### DIRECTIVE
Arrange all of the entries below as a Markdown table with two columns, Row and Line. Give each nonblank line its own numbered row and leave out blank lines.
--- MATERIAL FOR THE TASK ---
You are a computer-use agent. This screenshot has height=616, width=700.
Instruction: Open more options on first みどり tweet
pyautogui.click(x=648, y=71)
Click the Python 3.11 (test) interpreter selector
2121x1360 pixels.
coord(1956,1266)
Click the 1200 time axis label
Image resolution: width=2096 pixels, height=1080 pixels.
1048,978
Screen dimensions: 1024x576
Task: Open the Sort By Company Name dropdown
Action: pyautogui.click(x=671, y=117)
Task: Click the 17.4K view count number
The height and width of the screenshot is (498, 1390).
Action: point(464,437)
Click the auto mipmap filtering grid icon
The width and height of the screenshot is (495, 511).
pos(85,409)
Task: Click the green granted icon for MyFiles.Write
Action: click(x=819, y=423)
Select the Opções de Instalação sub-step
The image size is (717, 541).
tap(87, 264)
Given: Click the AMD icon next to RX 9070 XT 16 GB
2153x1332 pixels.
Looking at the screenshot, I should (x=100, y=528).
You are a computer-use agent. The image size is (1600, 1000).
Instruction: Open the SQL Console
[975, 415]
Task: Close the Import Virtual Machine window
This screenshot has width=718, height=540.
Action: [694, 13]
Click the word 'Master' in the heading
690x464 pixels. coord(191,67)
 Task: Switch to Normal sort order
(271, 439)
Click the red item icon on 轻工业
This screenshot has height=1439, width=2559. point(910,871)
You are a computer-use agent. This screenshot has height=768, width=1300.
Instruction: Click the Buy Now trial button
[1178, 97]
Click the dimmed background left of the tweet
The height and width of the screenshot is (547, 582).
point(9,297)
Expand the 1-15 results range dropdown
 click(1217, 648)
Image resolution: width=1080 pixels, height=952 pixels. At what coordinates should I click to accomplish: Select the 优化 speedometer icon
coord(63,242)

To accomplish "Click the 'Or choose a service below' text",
---
### TASK ANSWER
| Row | Line |
|---|---|
| 1 | You are a computer-use agent. This screenshot has height=616, width=700. |
| 2 | Instruction: Open more options on first みどり tweet |
| 3 | pyautogui.click(x=648, y=71) |
| 4 | Click the Python 3.11 (test) interpreter selector |
| 5 | 2121x1360 pixels. |
| 6 | coord(1956,1266) |
| 7 | Click the 1200 time axis label |
| 8 | Image resolution: width=2096 pixels, height=1080 pixels. |
| 9 | 1048,978 |
| 10 | Screen dimensions: 1024x576 |
| 11 | Task: Open the Sort By Company Name dropdown |
| 12 | Action: pyautogui.click(x=671, y=117) |
| 13 | Task: Click the 17.4K view count number |
| 14 | The height and width of the screenshot is (498, 1390). |
| 15 | Action: point(464,437) |
| 16 | Click the auto mipmap filtering grid icon |
| 17 | The width and height of the screenshot is (495, 511). |
| 18 | pos(85,409) |
| 19 | Task: Click the green granted icon for MyFiles.Write |
| 20 | Action: click(x=819, y=423) |
| 21 | Select the Opções de Instalação sub-step |
| 22 | The image size is (717, 541). |
| 23 | tap(87, 264) |
| 24 | Given: Click the AMD icon next to RX 9070 XT 16 GB |
| 25 | 2153x1332 pixels. |
| 26 | Looking at the screenshot, I should (x=100, y=528). |
| 27 | You are a computer-use agent. The image size is (1600, 1000). |
| 28 | Instruction: Open the SQL Console |
| 29 | [975, 415] |
| 30 | Task: Close the Import Virtual Machine window |
| 31 | This screenshot has width=718, height=540. |
| 32 | Action: [694, 13] |
| 33 | Click the word 'Master' in the heading |
| 34 | 690x464 pixels. coord(191,67) |
| 35 |  Task: Switch to Normal sort order |
| 36 | (271, 439) |
| 37 | Click the red item icon on 轻工业 |
| 38 | This screenshot has height=1439, width=2559. point(910,871) |
| 39 | You are a computer-use agent. This screenshot has height=768, width=1300. |
| 40 | Instruction: Click the Buy Now trial button |
| 41 | [1178, 97] |
| 42 | Click the dimmed background left of the tweet |
| 43 | The height and width of the screenshot is (547, 582). |
| 44 | point(9,297) |
| 45 | Expand the 1-15 results range dropdown |
| 46 |  click(1217, 648) |
| 47 | Image resolution: width=1080 pixels, height=952 pixels. At what coordinates should I click to accomplish: Select the 优化 speedometer icon |
| 48 | coord(63,242) |
| 49 | To accomplish "Click the 'Or choose a service below' text", |